> **DATA FOR THE TASK**
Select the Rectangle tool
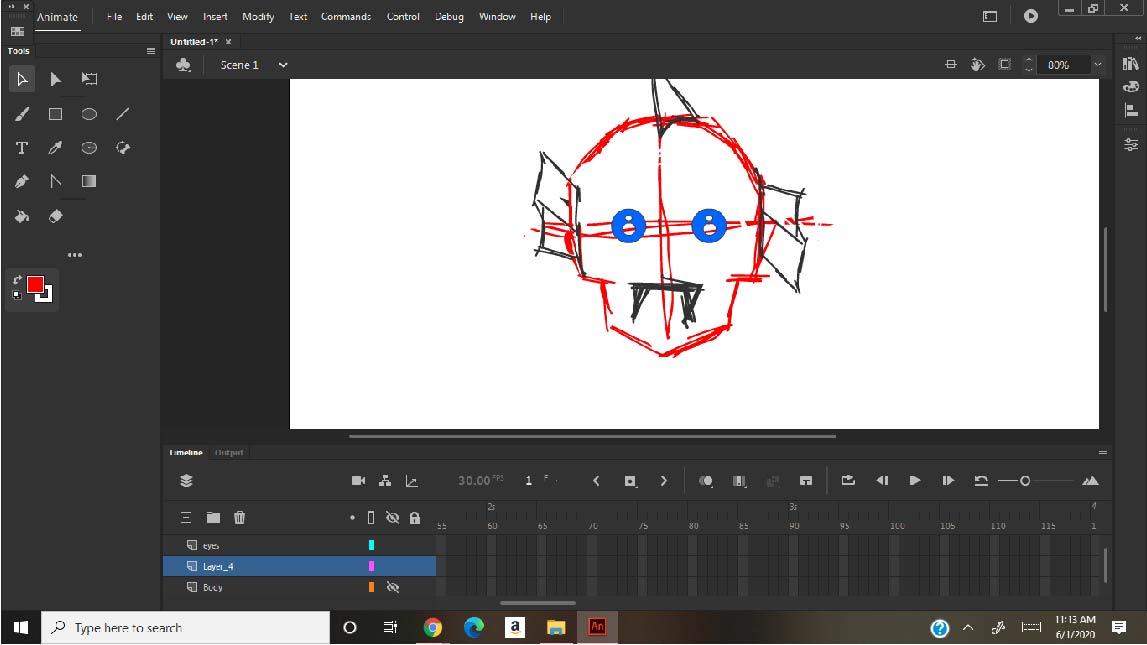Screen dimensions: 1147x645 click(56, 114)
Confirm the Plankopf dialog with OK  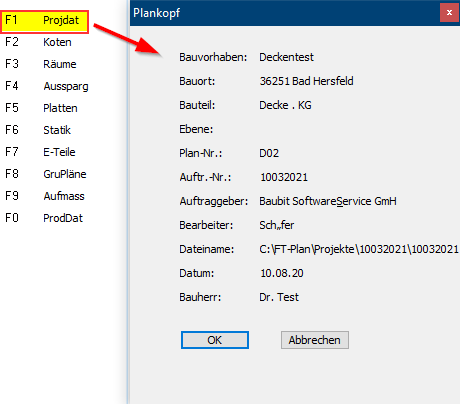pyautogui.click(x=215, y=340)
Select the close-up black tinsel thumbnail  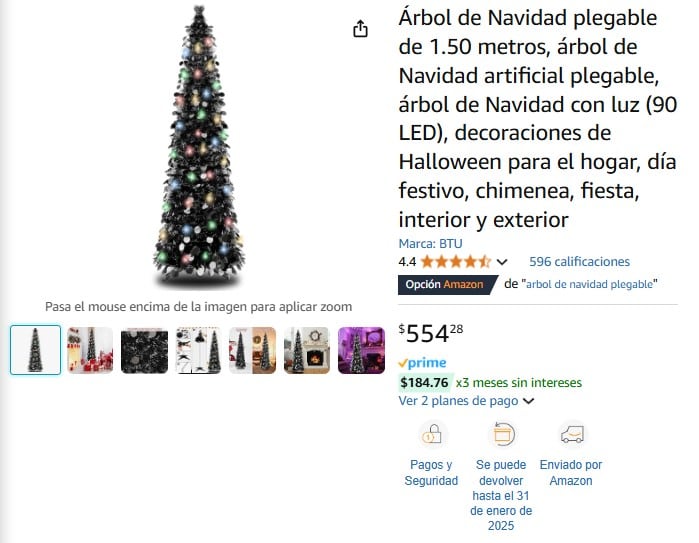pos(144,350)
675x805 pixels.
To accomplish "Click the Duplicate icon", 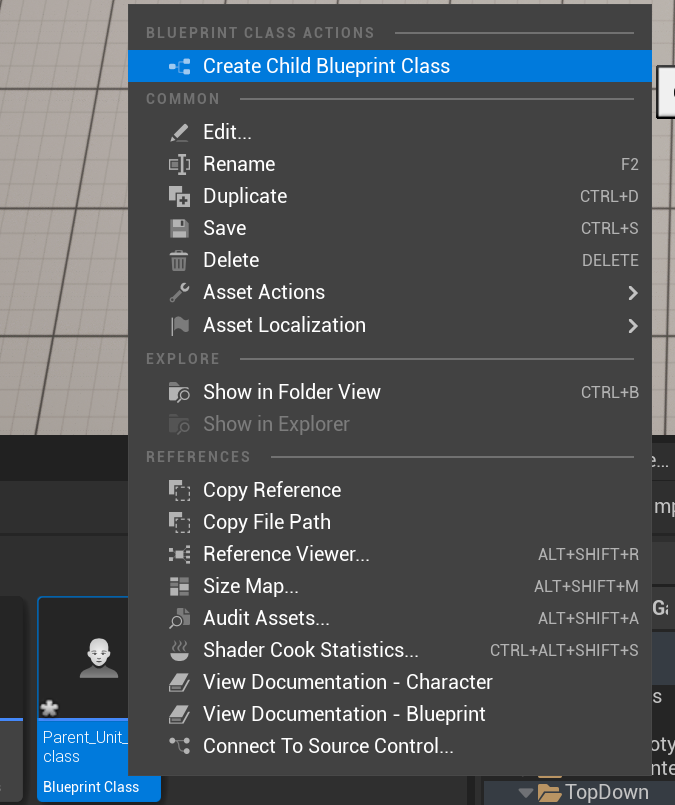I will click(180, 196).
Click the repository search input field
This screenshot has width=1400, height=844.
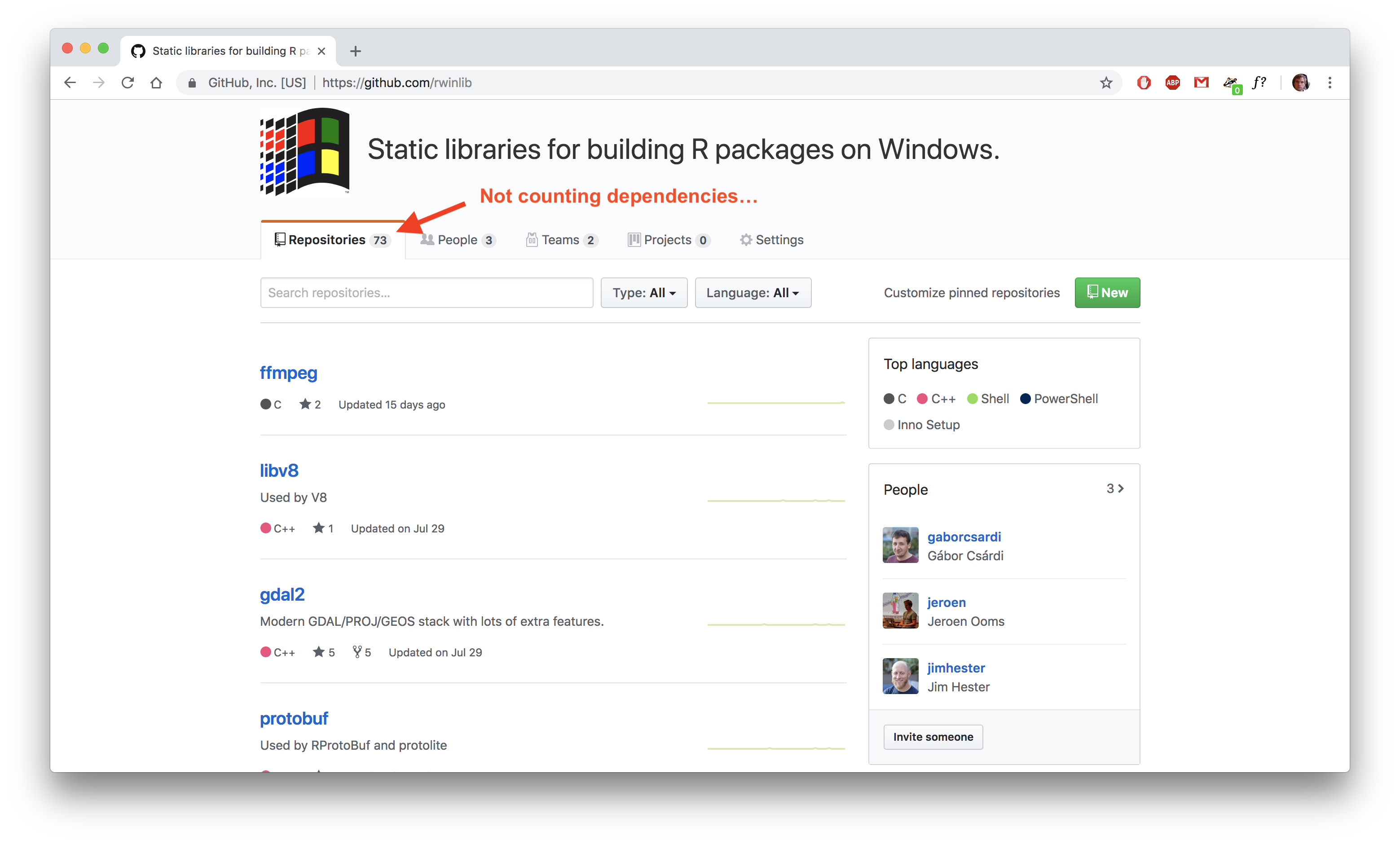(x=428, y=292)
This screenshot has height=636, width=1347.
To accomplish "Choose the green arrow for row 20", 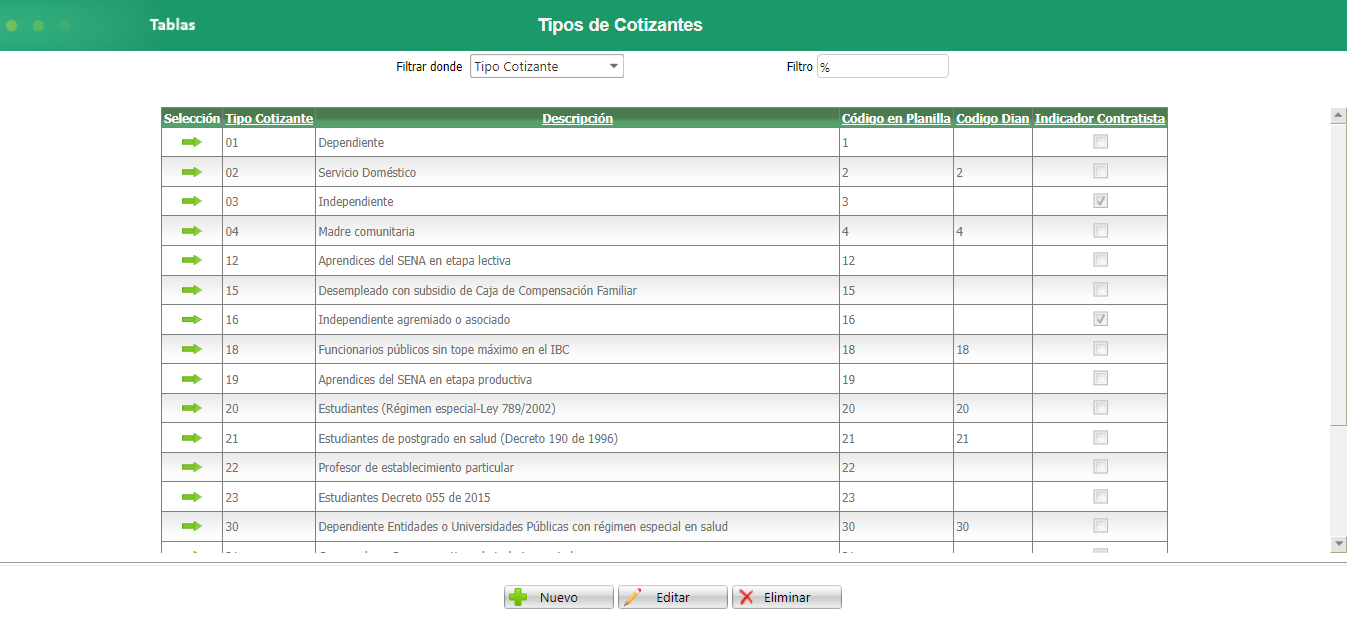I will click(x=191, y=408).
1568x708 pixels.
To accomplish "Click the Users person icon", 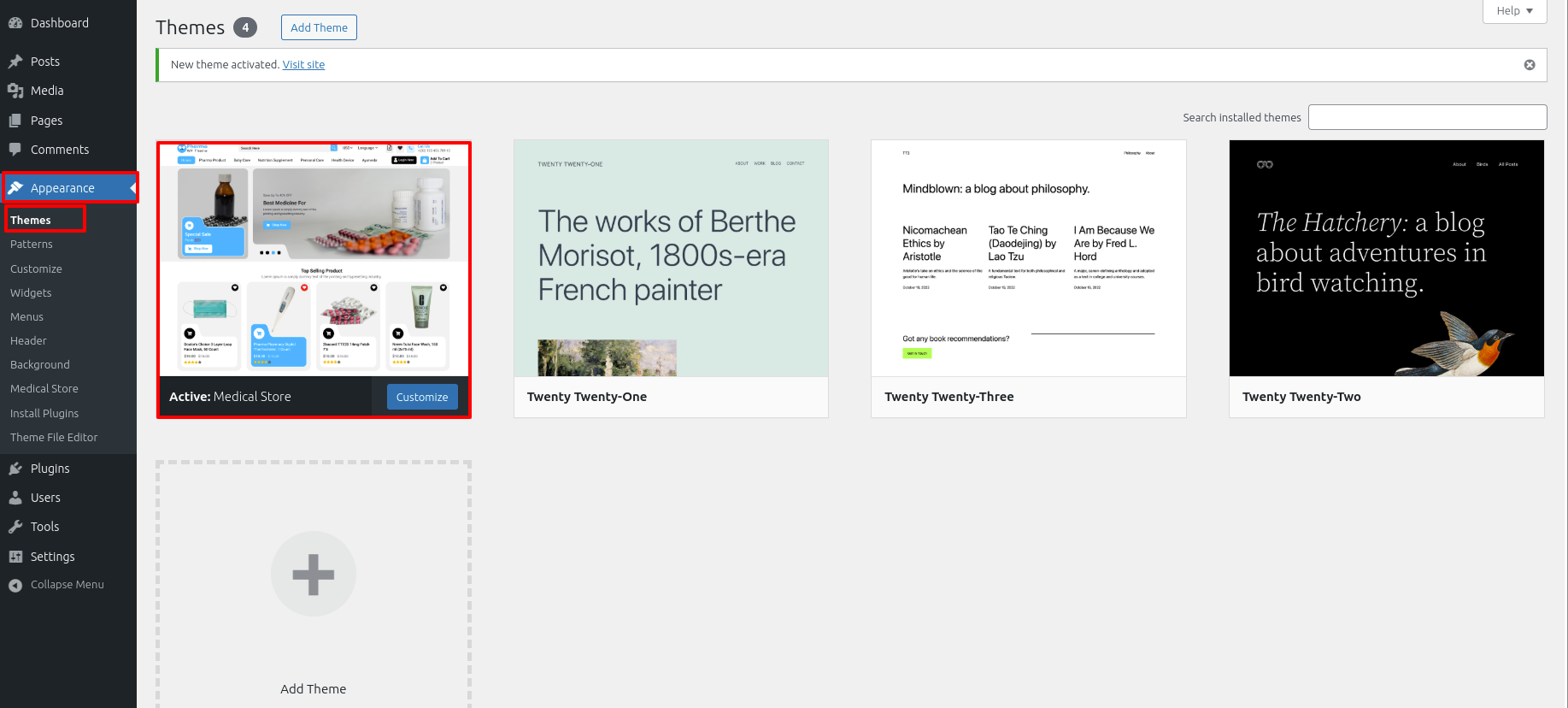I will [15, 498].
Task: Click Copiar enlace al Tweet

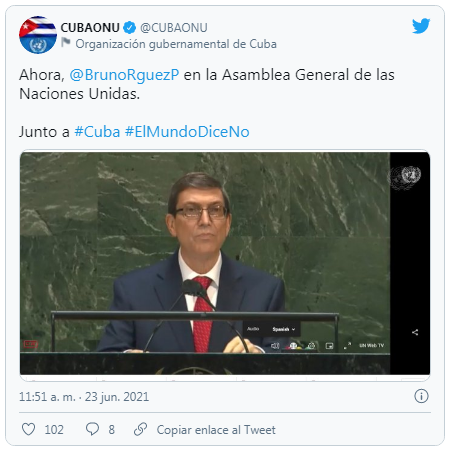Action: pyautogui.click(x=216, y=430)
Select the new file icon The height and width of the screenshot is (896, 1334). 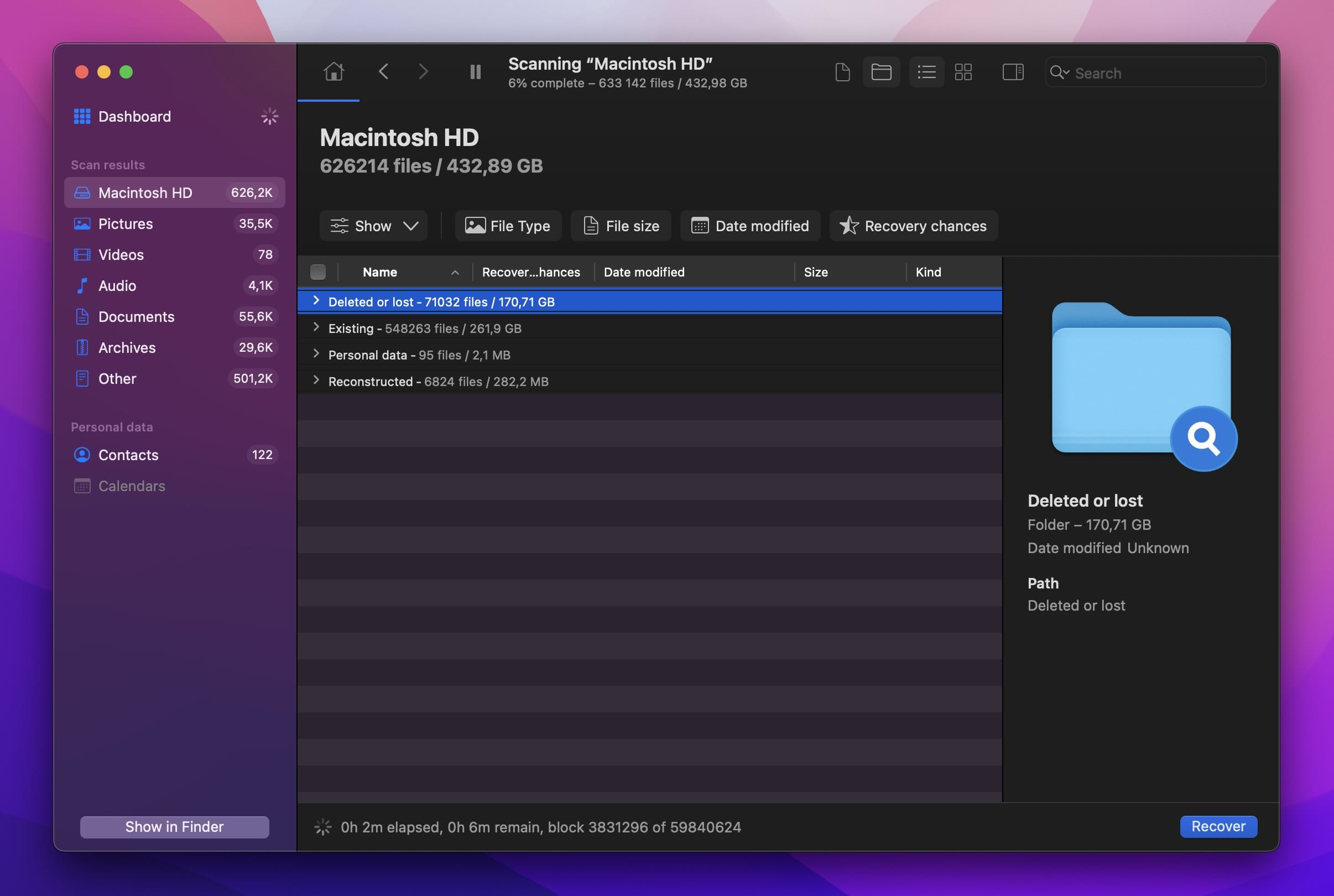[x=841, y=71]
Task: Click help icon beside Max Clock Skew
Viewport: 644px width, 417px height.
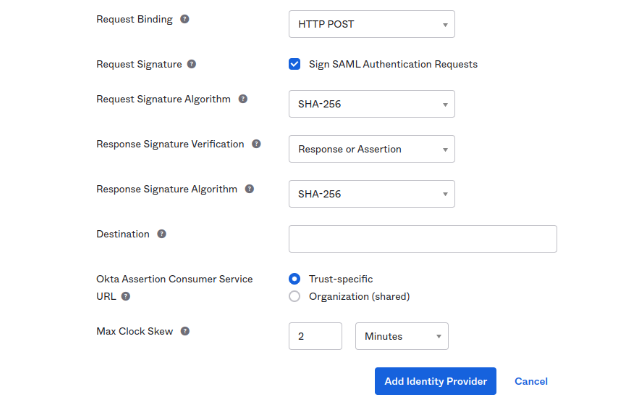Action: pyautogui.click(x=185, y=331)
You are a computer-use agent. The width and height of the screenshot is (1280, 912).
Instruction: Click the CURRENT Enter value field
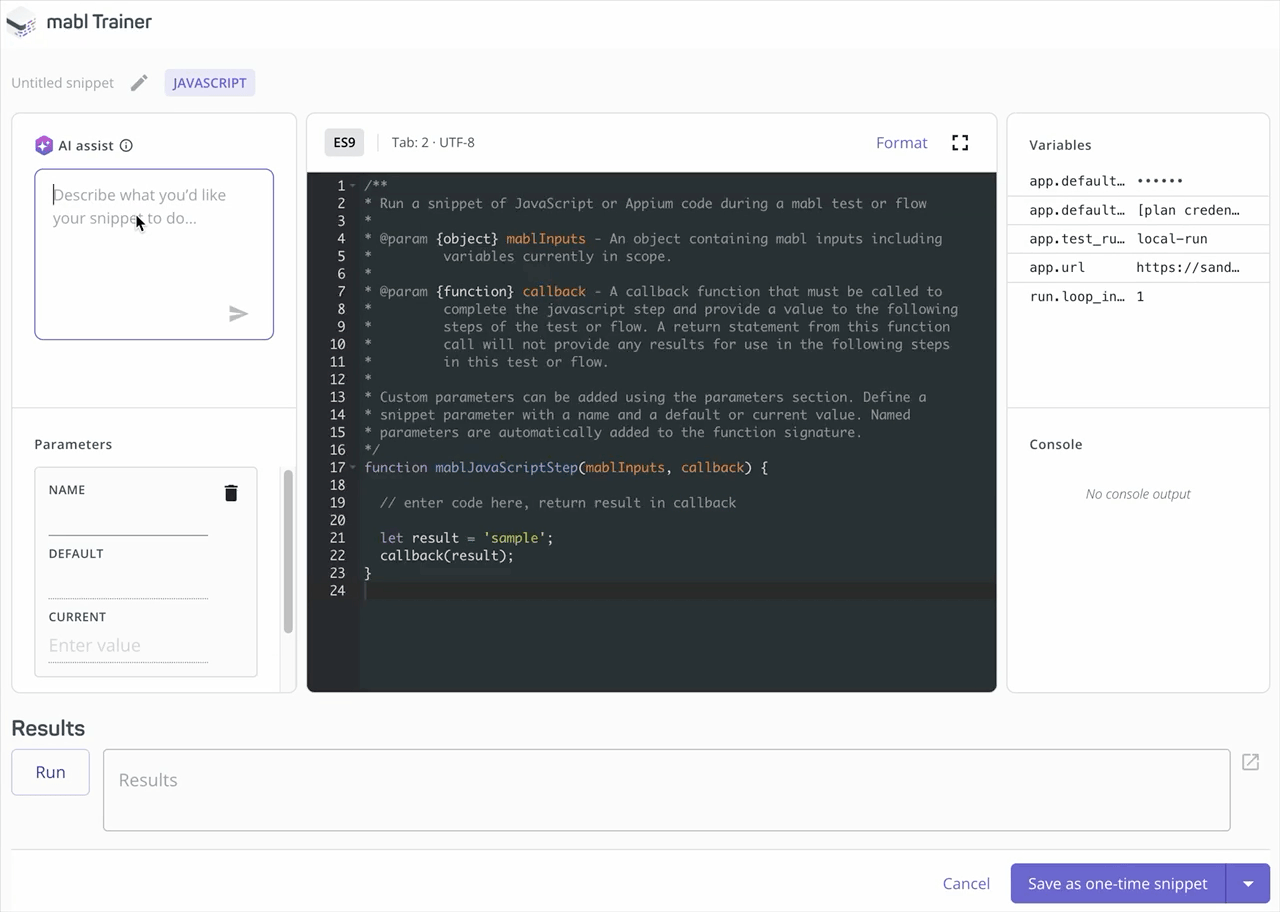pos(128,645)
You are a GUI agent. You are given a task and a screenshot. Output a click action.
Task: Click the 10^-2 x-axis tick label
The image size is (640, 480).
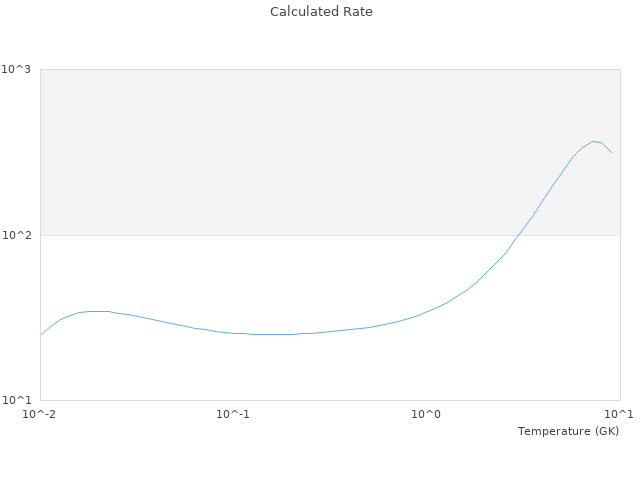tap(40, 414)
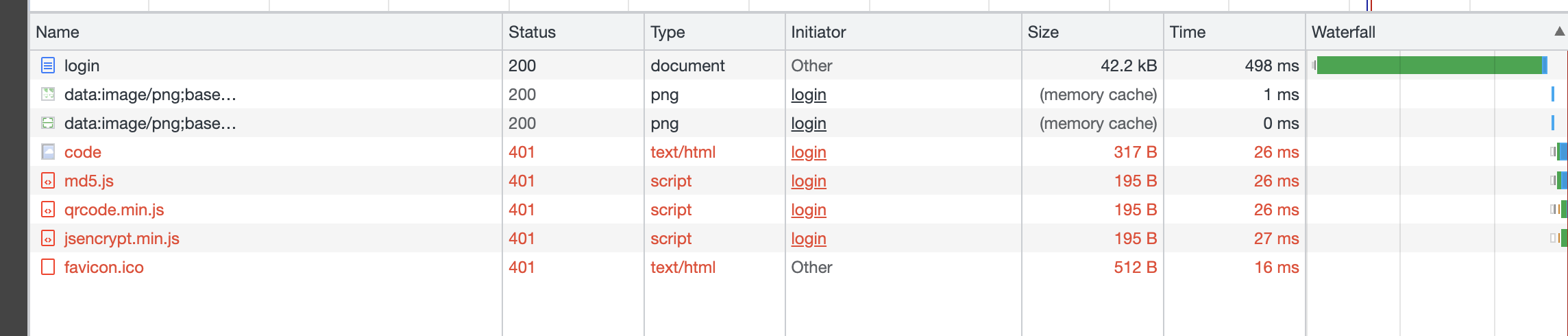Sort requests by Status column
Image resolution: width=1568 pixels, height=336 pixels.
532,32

> **THE PROBLEM**
Where a line of the records contains the word "agent", copy that line.

> **EXERCISE ANSWER**
You are a computer-use agent. The width and height of the screenshot is (1280, 912).
You are a GUI agent. You are given a task and a screenshot. Output a click action.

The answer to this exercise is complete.